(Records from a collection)

+ + + + + + +

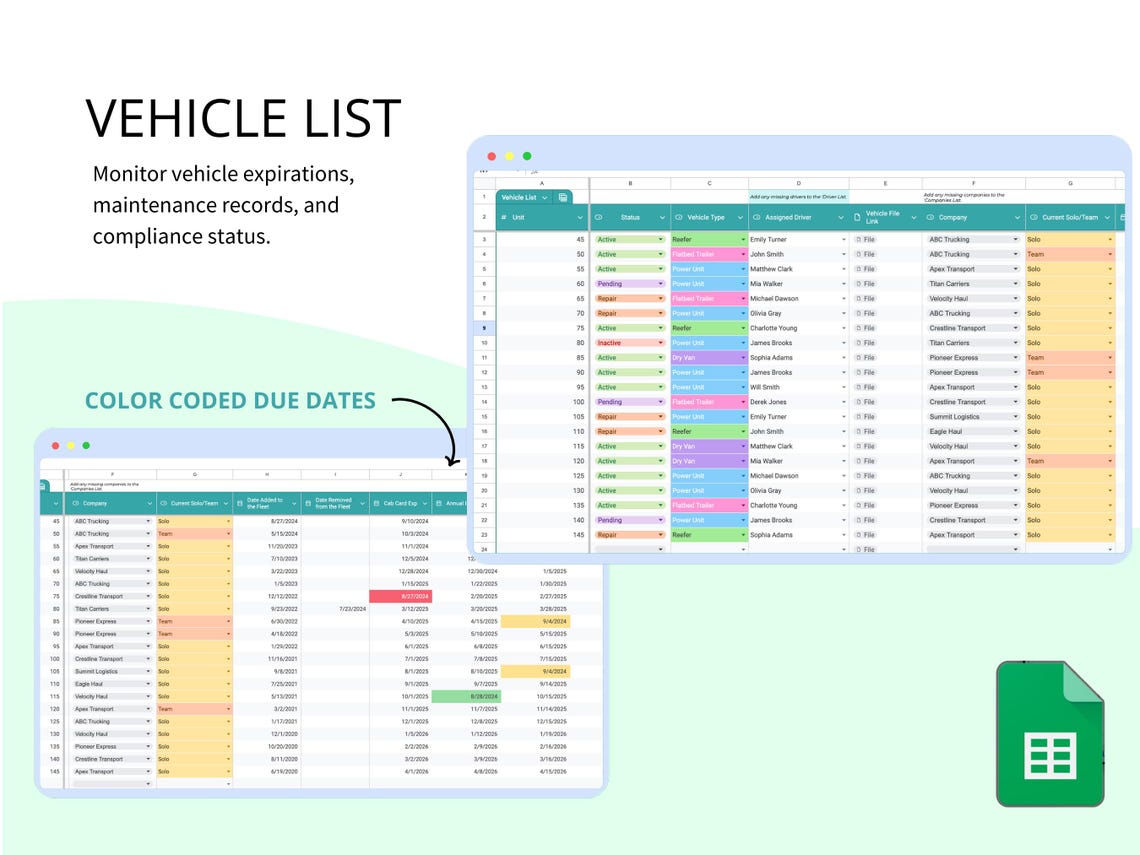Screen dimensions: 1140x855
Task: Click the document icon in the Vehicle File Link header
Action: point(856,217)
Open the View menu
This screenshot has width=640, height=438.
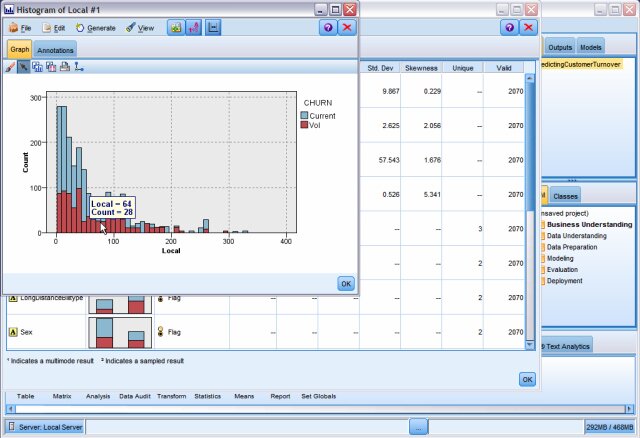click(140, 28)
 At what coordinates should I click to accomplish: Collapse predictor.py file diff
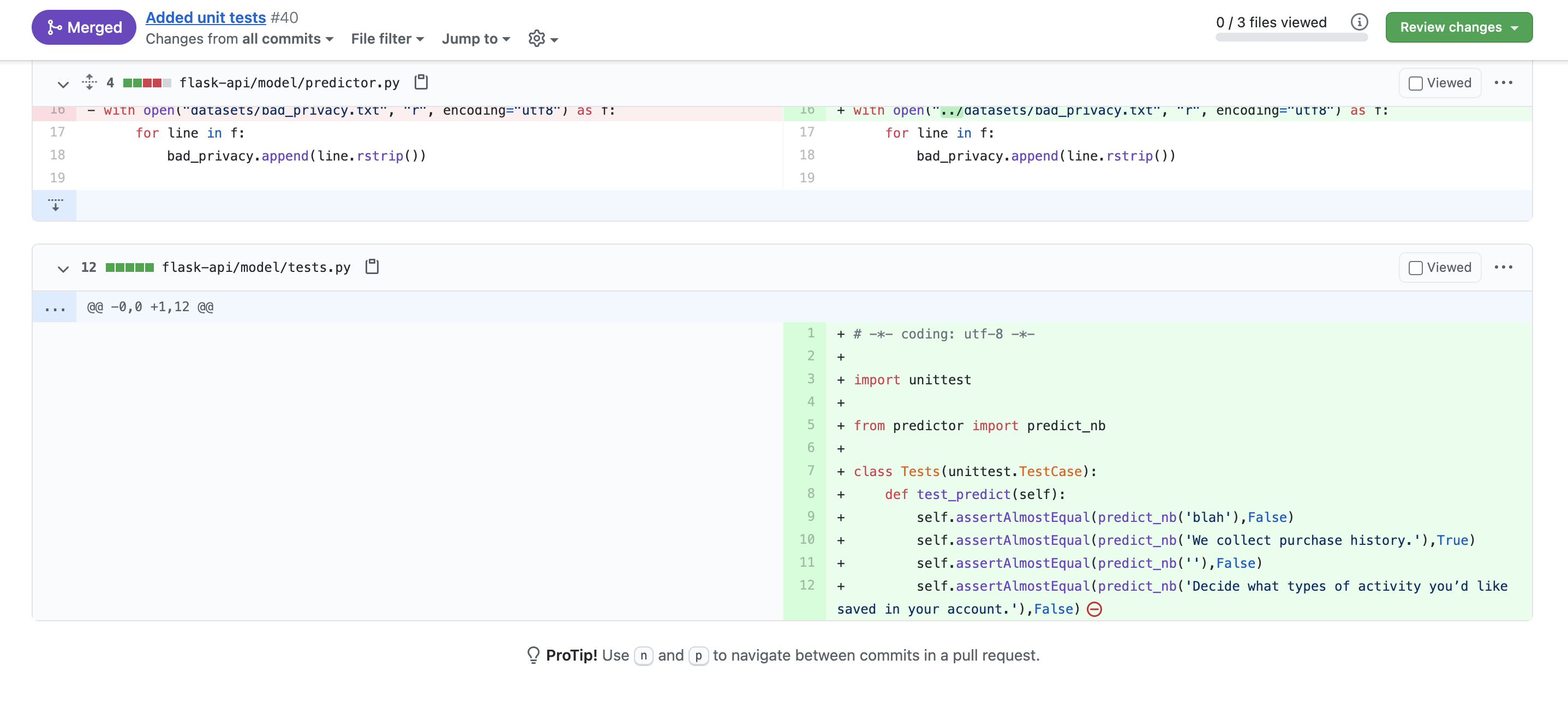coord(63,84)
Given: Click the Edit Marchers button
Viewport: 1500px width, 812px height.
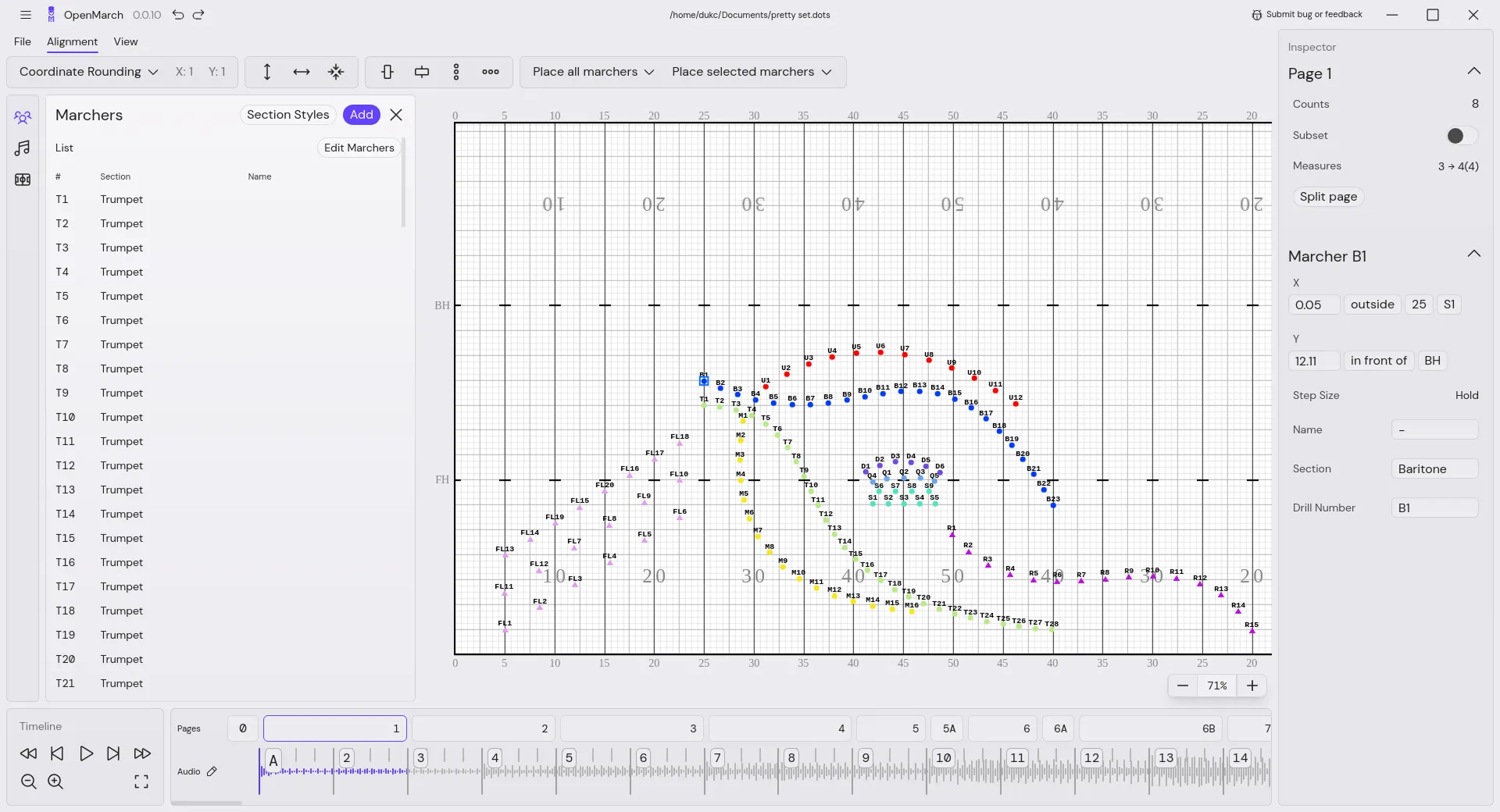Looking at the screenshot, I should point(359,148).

+ + + + + + +

• WHAT THIS TASK INVOLVES: Return every line of the material above without any change, omitting the pictures.

• ANSWER TO THIS PROBLEM:
Screen dimensions: 1140x855
Task: Click the document icon in the Vehicle File Link header
Action: point(856,217)
Open the View menu
This screenshot has width=640, height=438.
click(140, 28)
 At what coordinates should I click to accomplish: Collapse predictor.py file diff
coord(63,84)
Given: Click the Edit Marchers button
Viewport: 1500px width, 812px height.
Looking at the screenshot, I should point(359,148).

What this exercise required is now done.